[[ PROVIDED DATA open ]]

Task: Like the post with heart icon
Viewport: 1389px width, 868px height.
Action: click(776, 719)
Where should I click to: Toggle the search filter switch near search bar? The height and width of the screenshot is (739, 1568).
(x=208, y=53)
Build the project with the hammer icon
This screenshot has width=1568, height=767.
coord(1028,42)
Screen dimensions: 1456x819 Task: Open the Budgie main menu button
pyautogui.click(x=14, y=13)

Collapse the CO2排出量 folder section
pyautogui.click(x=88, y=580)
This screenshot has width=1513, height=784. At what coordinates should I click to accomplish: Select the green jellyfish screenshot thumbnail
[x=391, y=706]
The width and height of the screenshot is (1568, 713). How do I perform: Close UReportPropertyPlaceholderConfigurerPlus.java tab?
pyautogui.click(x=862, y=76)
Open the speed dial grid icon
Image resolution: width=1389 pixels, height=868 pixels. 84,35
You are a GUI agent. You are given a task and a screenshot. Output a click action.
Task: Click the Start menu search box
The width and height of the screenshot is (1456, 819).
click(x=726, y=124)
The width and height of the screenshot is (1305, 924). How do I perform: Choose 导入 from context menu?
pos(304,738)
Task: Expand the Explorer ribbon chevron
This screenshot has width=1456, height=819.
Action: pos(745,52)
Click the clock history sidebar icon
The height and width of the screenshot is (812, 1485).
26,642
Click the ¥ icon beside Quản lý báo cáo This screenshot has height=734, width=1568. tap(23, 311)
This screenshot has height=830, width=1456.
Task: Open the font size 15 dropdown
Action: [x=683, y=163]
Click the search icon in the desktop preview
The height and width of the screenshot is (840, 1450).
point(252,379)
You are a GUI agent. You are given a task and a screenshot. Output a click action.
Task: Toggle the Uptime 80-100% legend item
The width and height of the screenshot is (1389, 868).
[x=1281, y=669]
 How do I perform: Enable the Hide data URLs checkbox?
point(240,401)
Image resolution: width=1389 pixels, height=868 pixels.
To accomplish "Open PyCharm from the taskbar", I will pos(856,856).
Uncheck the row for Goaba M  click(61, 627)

[[ PROVIDED DATA closed ]]

• **PROBLEM TO SOLVE**: What you return must match the records exactly, down to the last line.

• **RESPONSE TO THE TASK**:
Task: Like the post with heart icon
Viewport: 1389px width, 868px height.
Action: click(776, 719)
Where should I click to: Toggle the search filter switch near search bar? The height and width of the screenshot is (739, 1568).
(x=208, y=53)
Build the project with the hammer icon
This screenshot has width=1568, height=767.
coord(1028,42)
Screen dimensions: 1456x819 Task: Open the Budgie main menu button
pyautogui.click(x=14, y=13)

Collapse the CO2排出量 folder section
pyautogui.click(x=88, y=580)
This screenshot has width=1513, height=784. At what coordinates should I click to accomplish: Select the green jellyfish screenshot thumbnail
[x=391, y=706]
The width and height of the screenshot is (1568, 713). How do I perform: Close UReportPropertyPlaceholderConfigurerPlus.java tab?
pyautogui.click(x=862, y=76)
Open the speed dial grid icon
Image resolution: width=1389 pixels, height=868 pixels. 84,35
You are a GUI agent. You are given a task and a screenshot. Output a click action.
Task: Click the Start menu search box
The width and height of the screenshot is (1456, 819).
click(x=726, y=124)
The width and height of the screenshot is (1305, 924). How do I perform: Choose 导入 from context menu?
pos(304,738)
Task: Expand the Explorer ribbon chevron
This screenshot has width=1456, height=819.
Action: pos(745,52)
Click the clock history sidebar icon
The height and width of the screenshot is (812, 1485).
26,642
Click the ¥ icon beside Quản lý báo cáo This screenshot has height=734, width=1568. tap(23, 311)
This screenshot has height=830, width=1456.
Task: Open the font size 15 dropdown
Action: [x=683, y=163]
Click the search icon in the desktop preview
The height and width of the screenshot is (840, 1450).
point(252,379)
You are a GUI agent. You are given a task and a screenshot. Output a click action.
Task: Toggle the Uptime 80-100% legend item
The width and height of the screenshot is (1389, 868).
[x=1281, y=669]
 How do I perform: Enable the Hide data URLs checkbox?
point(240,401)
Image resolution: width=1389 pixels, height=868 pixels.
To accomplish "Open PyCharm from the taskbar", I will pos(856,856).
Uncheck the row for Goaba M  click(61, 627)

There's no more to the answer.